Examples of the acetylating agent used in the acetylation reaction include acetyl halides such as acetyl chloride, acetyl bromide, and acetyl iodide; acetic anhydride; and alkyl acetates such as methyl acetate and ethyl acetate. Ethyl acetate, acetyl chloride, and acetic anhydride are preferred. By using said ethyl acetate, acetyl chloride, and acetic anhydride, a preferred reactivity may be ensured. Acetyl chloride and acetic anhydride are more preferred. By using said acetyl chloride and acetic anhydride, a more preferred reactivity may be ensured. Acetic anhydride is even more preferred. By using said acetic anhydride, an even more preferred reactivity may be ensured.

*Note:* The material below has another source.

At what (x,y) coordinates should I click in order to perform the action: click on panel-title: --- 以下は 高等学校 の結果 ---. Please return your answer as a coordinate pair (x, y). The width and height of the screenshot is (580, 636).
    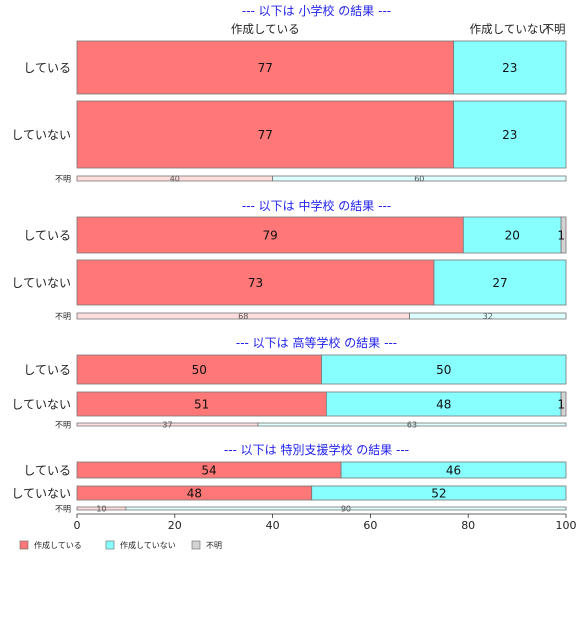
    Looking at the image, I should click on (316, 342).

In the acetylation reaction, the amount of the acetylating agent (4) used, per mol of the organic magnesium compound (2), is preferably 0.8 to 2.0 mol, more preferably 0.9 to 1.7 mol, and even more preferably 1.0 to 1.5 mol. By using said preferred amount, said more preferred amount, and said even more preferred amount, preferred economy, more preferred economy, and even more preferred economy may be ensured.

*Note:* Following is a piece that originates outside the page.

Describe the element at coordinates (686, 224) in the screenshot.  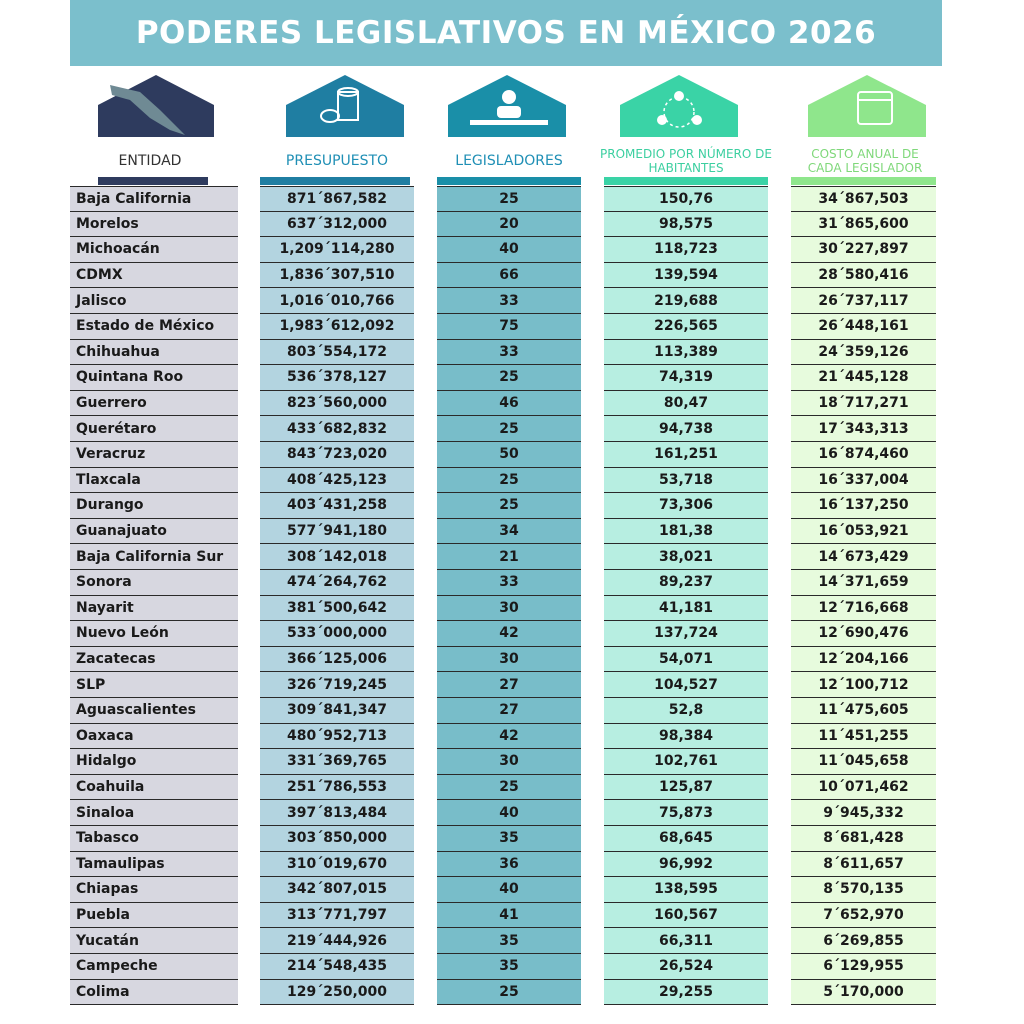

A solvent may be incorporated in the acetylation reaction, if necessary. Examples of the solvent include general solvents such as, for example, ether solvents such as tetrahydrofuran (THF), 2-methyltetrahydrofuran (2-MeTHF), diethyl ether, dibutyl ether, 4-methyltetrahydropyran (MTHP), cyclopentylmethylether, and 1,4-dioxane; hydrocarbon solvents such as hexane, heptane, benzene, toluene, xylene, and cumene; and polar solvents such as N,N-dimethylformamide (DMF), N,N-dimethylacetamide (DMAC), N-methylpyrrolidone (NMP), dimethyl sulfoxide (DMSO), γ-butyrolactone (GBL), acetonitrile, N,N′-dimethylpropylene urea (DMPU), hexamethylphosphoric triamide (HMPA), dichloromethane, and chloroform. Hydrocarbon solvents such as toluene and xylene; and ether solvents such as tetrahydrofuran, 2-methyltetrahydrofuran, and 4-methyltetrahydropyran are preferred. By using said hydrocarbon solvents such as toluene and xylene; and ether solvents such as tetrahydrofuran, 2-methyltetrahydrofuran, and 4-methyltetrahydropyran, a preferred reactivity may be ensured. Tetrahydrofuran, 2-methyltetrahydrofuran, and 4-methyltetrahydropyran are more preferred. By using said tetrahydrofuran, 2-methyltetrahydrofuran, and 4-methyltetrahydropyran, a more preferred reactivity may be ensured.